Texte>
Adam Dicko : Notre combat est destiné à faire entendre la voix des jeunes. Les institutions sont certes là, mais les jeunes ne les connaissent pas assez, car certaines ne communiquent pas sur le travail qu’elles font. Nous avons eu à faire une formation sur les institutions de la République. D’ailleurs, si vous demandez à un jeune universitaire de vous citer les institutions du Mali, vous risquez d’être déçu. C’est pour cela que nous avons entrepris de former les jeunes et de les informer sur le rôle de ces institutions pour initier un dialogue entre nous et elles afin de comprendre leur fonctionnement et leur utilité et voir dans quelle mesure la jeunesse peut leur être un atout. Aujourd’hui, il faut reconnaitre que la richesse de l’Afrique c’est sa jeunesse. Donc, il faut exploiter le potentiel de cette jeunesse qui est aussi un atout important pour le pays.

Dans la crise malienne, les jeunes sont surtout des victimes et sont utilisés. Ceux qui les utilisent le font pour des intérêts personnels ou des intérêts spécifiques que les jeunes ignorent. Donc, aujourd’hui, il faut que la jeunesse prenne conscience en s’approchant de ces institutions publiques, car celles-ci sont là pour elle et on doit être en mesure de les interpeller si elles ne font pas bien leur travail.  Il est aujourd’hui important qu’on arrive au stade où l’on doit interpeller les décideurs.

Consigne>
Écrivez la suite du texte sur la jeunesse malienne face aux institutions, en reprenant après sa dernière phrase. Les données qui suivent proviennent d'une autre source.

Données enregistrées>
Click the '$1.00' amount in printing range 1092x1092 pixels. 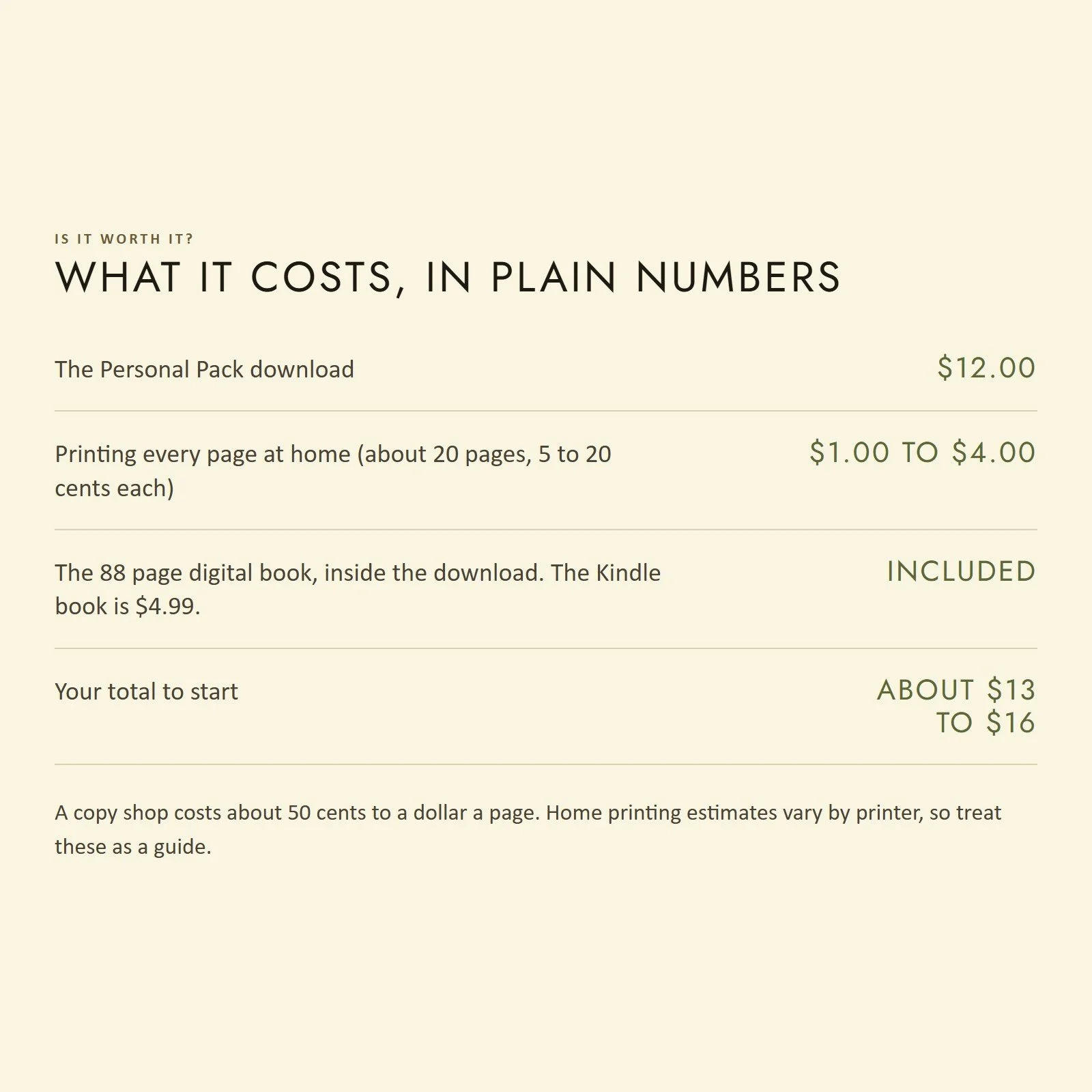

Réponse>
Kibaruu.ml : Quelles sont vos perspectives pour cette nouvelle année ?            

Adam Dicko : Pour 2016, nous projetons d’étendre notre association sur toute l’étendue du territoire national. Nous recevons beaucoup d’appels pour nous demander de nous implanter un  peu partout. Nous ne voulons pas être comme des partis politiques, c’est-à-dire avoir beaucoup de membres avec nous sans pouvoir faire bouger quoi que ce soit. Notre voulons vraiment apporter un changement, former et informer les jeunes. Pour cela, il faut des moyens, ce qui fait que nous n’avons pas pu aller partout. Pour le moment, nous ne sommes qu’à Bamako, Koulikoro et Ségou. Nous espérons que d’ici la fin de cette année, nous serons bien implantés sur toute l’étendue du territoire y compris à Kidal puis que ce sont des jeunes maliens qui s’y trouvent et ont besoin de ces notions. Nous voulons prouver au monde entier que nous sommes UN et INDIVISIBLE et que nous avons les mêmes problèmes auxquels nous devons nous attaquer. Nous voulons aussi nous attaquer à la question de la bonne gouvernance. Aujourd’hui, nous sommes confrontés à de nombreux problèmes et la plupart d’entre eux sont dûs à la mauvaise gestion des services publics, donc la mauvaise gouvernance. Ce qui fait que les jeunes doivent s’intéresser davantage à la vie publique. Il ne faut pas laisser ce volet seulement aux mains des politiciens, mais tous les Maliens doivent s’y intéresser. La gestion de la chose publique c’est donc l’affaire de tout le monde. Il faut dire aussi que 2015 a été une année assez chargée, nous espérons que 2016 soit encore meilleure.

Kibaruu.ml : Avez-vous un appel à lancer pour clore cet entretien ?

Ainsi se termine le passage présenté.